Each line of the listing that includes the string "looks" needs to be located and copied.

- RECORDS TO PROCESS -
────────────────────────────────────────
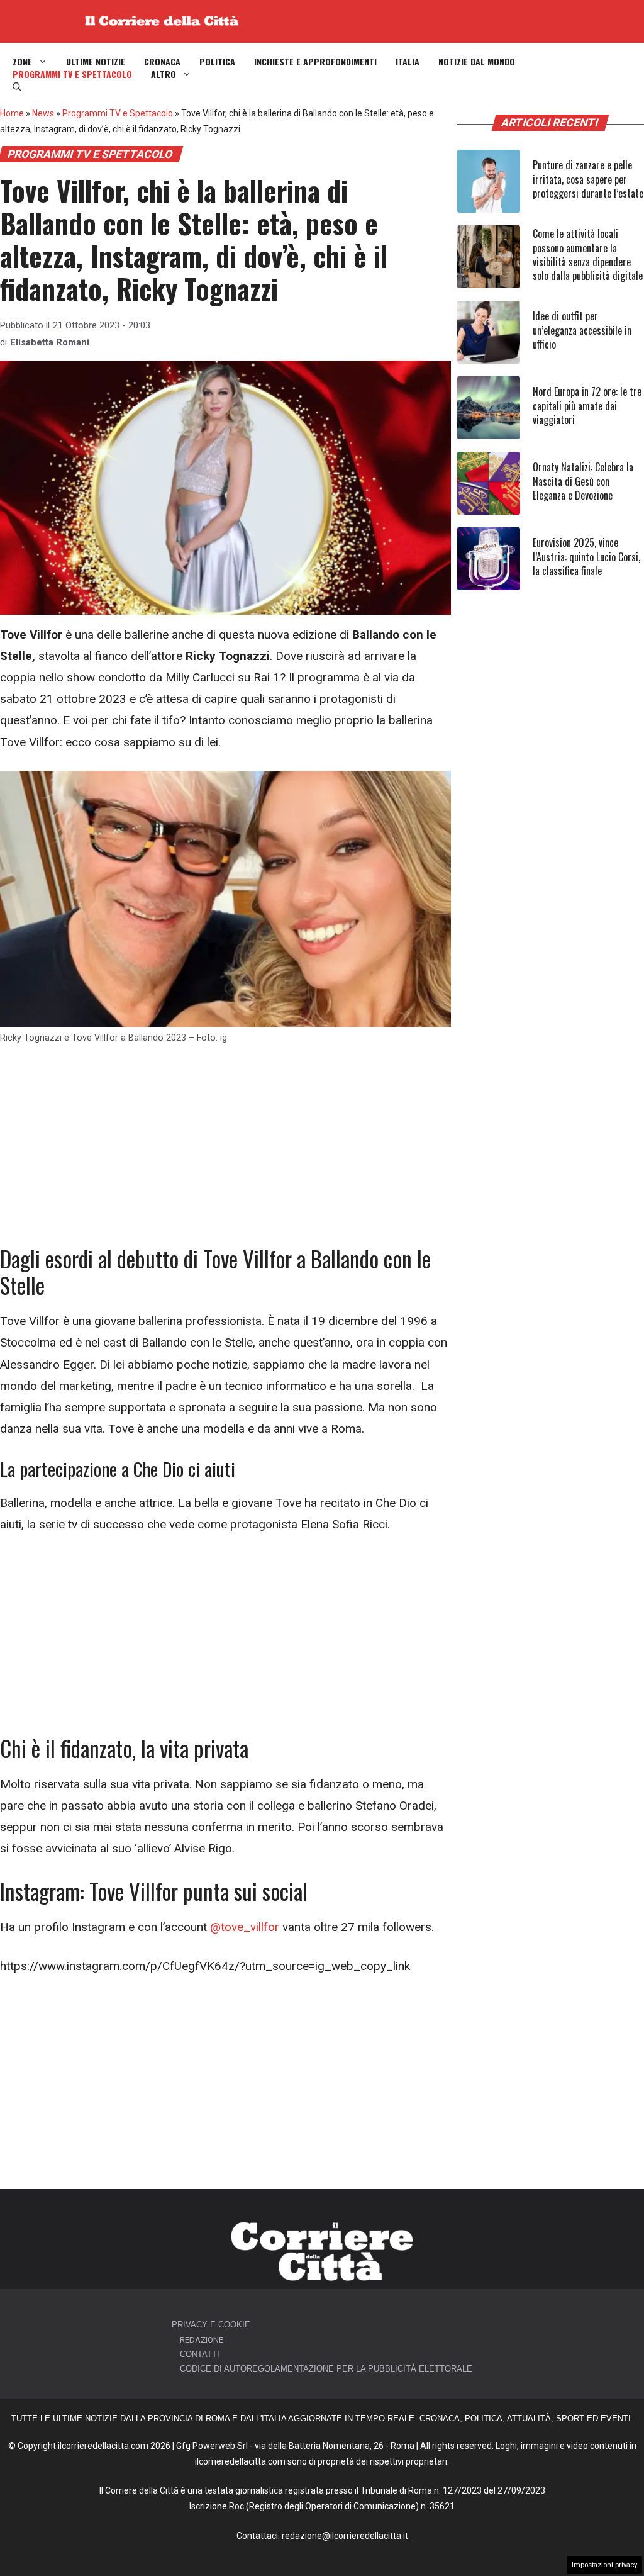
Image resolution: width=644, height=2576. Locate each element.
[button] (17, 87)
────────────────────────────────────────
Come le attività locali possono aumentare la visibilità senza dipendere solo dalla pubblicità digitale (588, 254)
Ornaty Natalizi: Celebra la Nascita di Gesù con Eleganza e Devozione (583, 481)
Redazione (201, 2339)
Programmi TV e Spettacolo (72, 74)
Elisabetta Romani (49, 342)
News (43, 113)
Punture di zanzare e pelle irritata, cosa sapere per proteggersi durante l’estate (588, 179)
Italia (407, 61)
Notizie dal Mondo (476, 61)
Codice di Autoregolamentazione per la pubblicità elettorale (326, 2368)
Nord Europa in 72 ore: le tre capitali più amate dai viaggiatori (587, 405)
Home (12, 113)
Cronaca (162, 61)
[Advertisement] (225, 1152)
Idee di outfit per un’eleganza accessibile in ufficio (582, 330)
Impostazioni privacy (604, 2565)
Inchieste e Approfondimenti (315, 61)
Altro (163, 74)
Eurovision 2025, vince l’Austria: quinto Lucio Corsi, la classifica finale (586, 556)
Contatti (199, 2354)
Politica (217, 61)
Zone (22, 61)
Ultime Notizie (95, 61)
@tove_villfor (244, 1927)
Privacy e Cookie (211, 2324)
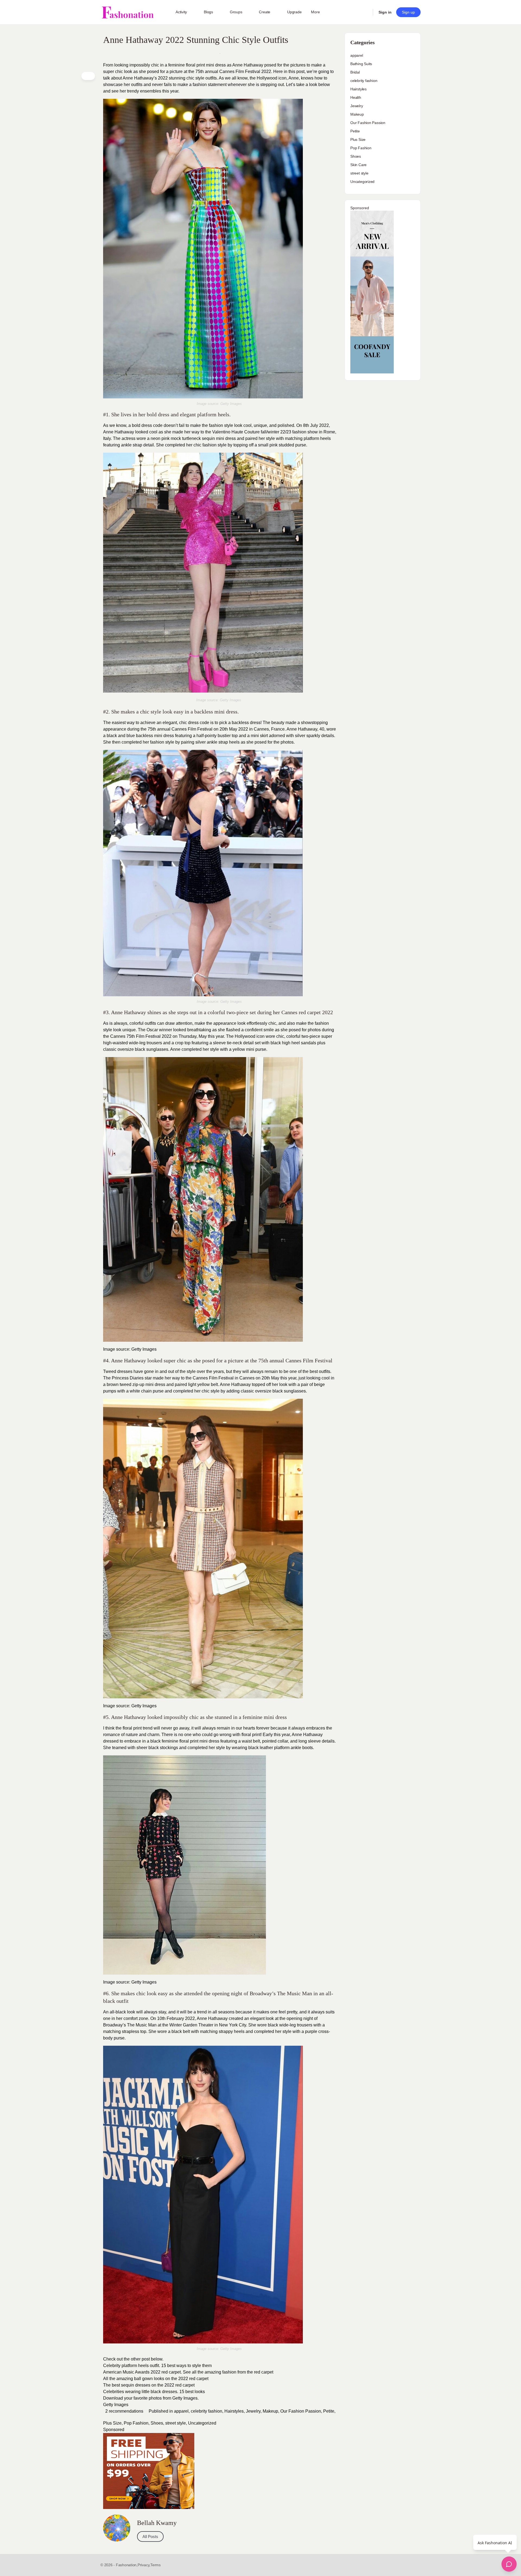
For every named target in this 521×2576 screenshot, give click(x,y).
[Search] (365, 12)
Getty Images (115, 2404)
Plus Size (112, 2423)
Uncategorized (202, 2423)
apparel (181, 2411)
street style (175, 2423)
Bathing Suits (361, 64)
────────────────────────────────────────
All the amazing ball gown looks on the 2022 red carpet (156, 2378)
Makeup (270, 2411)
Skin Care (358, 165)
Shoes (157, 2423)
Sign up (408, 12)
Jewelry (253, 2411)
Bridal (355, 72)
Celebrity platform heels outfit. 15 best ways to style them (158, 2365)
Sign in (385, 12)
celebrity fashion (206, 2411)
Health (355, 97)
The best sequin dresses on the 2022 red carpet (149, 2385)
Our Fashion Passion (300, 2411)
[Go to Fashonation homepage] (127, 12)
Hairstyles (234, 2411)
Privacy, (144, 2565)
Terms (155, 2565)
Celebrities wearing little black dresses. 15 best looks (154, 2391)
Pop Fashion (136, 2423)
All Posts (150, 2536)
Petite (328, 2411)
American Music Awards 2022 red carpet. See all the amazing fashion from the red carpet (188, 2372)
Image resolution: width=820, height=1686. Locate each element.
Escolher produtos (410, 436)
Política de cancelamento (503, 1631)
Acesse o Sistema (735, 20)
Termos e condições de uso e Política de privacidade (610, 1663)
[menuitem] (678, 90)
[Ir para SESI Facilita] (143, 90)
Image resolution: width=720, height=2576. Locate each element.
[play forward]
────────────────────────────────────────
- YOUR RESPONSE -
All the amazing ball gown looks on the 2022 red carpet (156, 2378)
Celebrities wearing little black dresses. 15 best looks (154, 2391)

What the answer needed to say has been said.